My friend asked me later whether I’d share my reasons with anyone else. In my experience, these conversations usually stay behind ‘closed doors’ while the public version varies and avoids pinning any amount of responsibility on the institution itself. It’s easier to explain being ‘pulled’ versus ‘pushed’ away. Unlike the subjects of Tim Kane’s piece, I am not now, nor have I ever been, one of the military’s “best officers.” But I know some–officers I’d follow anywhere. Literally. Most of them have either left early or stayed in while writing off the institution as unfixable. And so the tragedy continues.
In May 2018, a senior Air Force officer published the first of several articles on War on the Rocks (WOTR). A disclaimer acknowledges WOTR’s rare decision to publish the author under a pseudonym given the apparent “serious risk” to his career.
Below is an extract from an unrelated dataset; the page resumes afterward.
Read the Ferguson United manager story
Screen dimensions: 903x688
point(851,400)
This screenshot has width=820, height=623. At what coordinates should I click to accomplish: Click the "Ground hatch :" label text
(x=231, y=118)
This officer, since revealed as (now retired) Colonel Jason Lamb, gained something of a cult following for his views on the service’s talent management system. Not that his views were unique; on the contrary, Lamb’s work became a popular topic of discussion precisely because he was expressing what we knew to be true. There was (and is) a chasm between the values the Air Force advertises and the values it reinforces through compensation, recognition, and promotion. This is why I decided to leave the Air Force. At 13 years. With “only seven left ’til retirement.” Because I could no longer stick with an organization not serious about fixing its own problems.
This article was going to continue my own exploration into that failure. Then I came across the 136-page report published by the Fort Hood Independent Review Committee. Shared by a connection of mine on this platform, the report highlighted multiple failures in how Army and Fort Hood senior officers cared for soldiers. Despite millions of dollars and new job titles and programs, DoD as a whole continues to suffer from harassment (sexual and otherwise), assault (sexual and otherwise), and more broadly a climate that can fluctuate from brilliant and leading-edge to ominous and Darwinian. Now I’m infuriated. When will we get serious? When will we stop “talking” and put our money where our mouths are? When will we choose to lead those men and women relying on us to care for them? Not to mention their families? I post often on leadership and receive comments recommending we “keep having the conversation.” Fine. You keep talking. I need to move onto something else.
Fort Hood is but one example of our failure. The fathers Ben Killoy aims to help are another. Countless more men and women of integrity, arriving at basic training or an officer candidate program motivated to serve their country and “give back,” stand to become thousands more. I’m serious and getting after it.
Are you?
I published this post first on LinkedIn on December 10th, 2020. I decided it was worth publishing to my own page and beyond, for the same reasons I discuss on the body of the piece. “Unwritten rules” and the “worst-kept secrets” about what we say vs. what we do has led to failure after failure. At every level. If we purport to hold the higher moral ground, we’d best think through and discuss what that means and get serious about earning the trust often placed in us implicitly.